Entre los fenómenos curiosos que ha aportado la política en estos tiempos relativamente convulsos, relativamente disparatados, está el llanto de sus señorías. Y no puede decirse que dé gusto verlo. Salvo en casos de muerte de algún allegado o si se produce alguna catástrofe masiva, llorar no es, en política, un espectáculo decoroso.
Últimamente se habla mucho de heroísmo, y del miedo que nos tiene el adversario, y del mucho más miedo que le vamos a causar con nuestros audaces movimientos. Se citan frases y máximas heroicas extraídas de los discursos de Winston Churchill, “pelearemos en las playas, no nos rendiremos jamás”, etcétera, y se inauguran monumentos provincianos a su memoria. Con esto se pasa de matute el mensaje de que “nosotros” somos los británicos durante la Segunda Guerra Mundial, “keep calm”, mientras que “ellos” son los nazis invasores.

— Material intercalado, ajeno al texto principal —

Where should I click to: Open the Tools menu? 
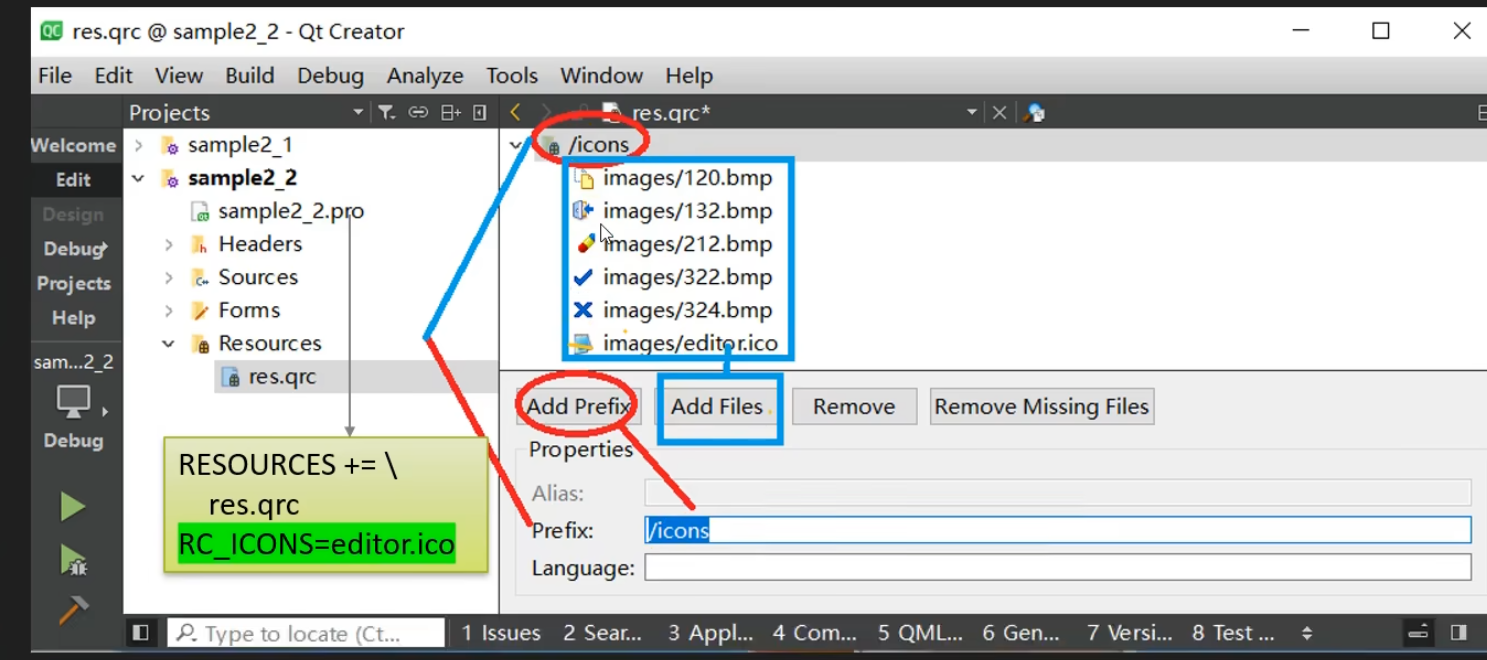(x=512, y=76)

Se amenaza al enemigo, se burla uno de él, se le advierte de que le vamos a rapar las barbas y acabará en prisión, pero a la hora de la verdad, al menor momento de crisis, ante la primera contrariedad... se prorrumpe en llanto. Y ese llanto infantil de unos líderes que se presentaban como dueños de una voluntad invencible, y de una capacidad de sacrificio propia de los mártires cristianos, produce entre los adversarios sorpresa e incomodidad; ya que, preparados como estaban para una lucha dialéctica más o menos bronca y trapacera, se ven enfrentados a los brazos caídos de la llantina sentimental y autocompasiva, y cuando la llorona es una mujer, por un atavismo difícil de superar, el atacante se siente desarmado y compasivo.
Las lágrimas en estos casos tienen que ver con una herida en el narcisismo, como la semana próxima procuraré analizar en los llantos de Oriol Junqueras, de Marta Rovira y de Ada Colau. Hoy me detengo a observar las lágrimas de Irene Montero en el Congreso de los diputados, en una jornada del pasado mes de junio del corriente año.
El portavoz del PP, Rafael Hernando, acababa de lanzar una pulla contra Pablo Iglesias, y de pasada, disfrazada de elogio, otra pulla contra su conmilitante y novia Irene Montero, a cuenta de la relación que ambos mantenían --relación política, pero se sobreentendía: y erótica--.
Salvo en casos de muerte de algún allegado o si se produce alguna catástrofe masiva, llorar no es, en política, un espectáculo decoroso, y tienen que ver con una herida en el narcisismo
Montero era conocida por sus exaltadas ráfagas de anatemas contra los jerarcas del PP --“dueños del cortijo”, ladrones de España, elitistas, mediocres cuyo tiempo se ha acabado”, etcétera--. Pero a la primera ironía sobre el romance que sostenía con su jefe, lloró. Lloró de frustración e impotencia como una doncella medieval cuya honra acaba de ser violada por un bárbaro mogol de aliento pestilente a carne cruda y ajos.
¿Tan humillante había sido el agravio de Hernando, que no pudiera montero encajarlo con risueña deportividad, o con displicencia? No. Sucede que aquí entraron en juego otras magnitudes psicológicas, como la repulsión que los ultraizquierdistas como ella sienten hacia los peperos, y sobre todo, como el narcisismo de quienes se consideran ungidos de toda honradez, abanderados de la justicia, portavoces de los derechos de los pobres.
El lírico ensueño kitsch, la adorable imagen de sí misma como abnegada redentora del pueblo desvalido, fue mancillada horriblemente por el torpedo dialéctico de Hernando que la reducía a verse en un espejo menos favorecedor: el de la advenediza que ha ascendido en el partido porque se acuesta con su jefe. Ante esa representación de sí misma tan poco favorecedora, Montero, como se ve en las imágenes de aquella jornada, primero intenta sonreír como si escuchase un divertido disparate, pero en seguida es superada por la ofensa y se echa a llorar.
Y al llorar, desdichadamente, confirma el estereotipo de débil mujer, sentimental y desvalida, del que precisamente quisiera alejarse con sus furibundos discursos y el feminismo paritario del que su formación se reclama. Para colmo de males, su jefe y novio se sintió obligado a salir a defenderla con otro discursito, en un movimiento paternalista que les acabó de hundir.
Esas lágrimas que la defensora de los ofendidos y humillados, la portavoz de los desahuciados, la justiciera de los desempleados, se permitió verter por la alusión a su romance, suscitan serias dudas sobre su valía como parlamentaria y como feminista, y no revelan una sensibilidad extrema a flor de piel, sino que denuncian el narcisismo descomunal que late tras su habitual combatividad justiciera. Narcisismo que está en el meollo de los grandes problemas de la política actual, como me propongo ir mostrando.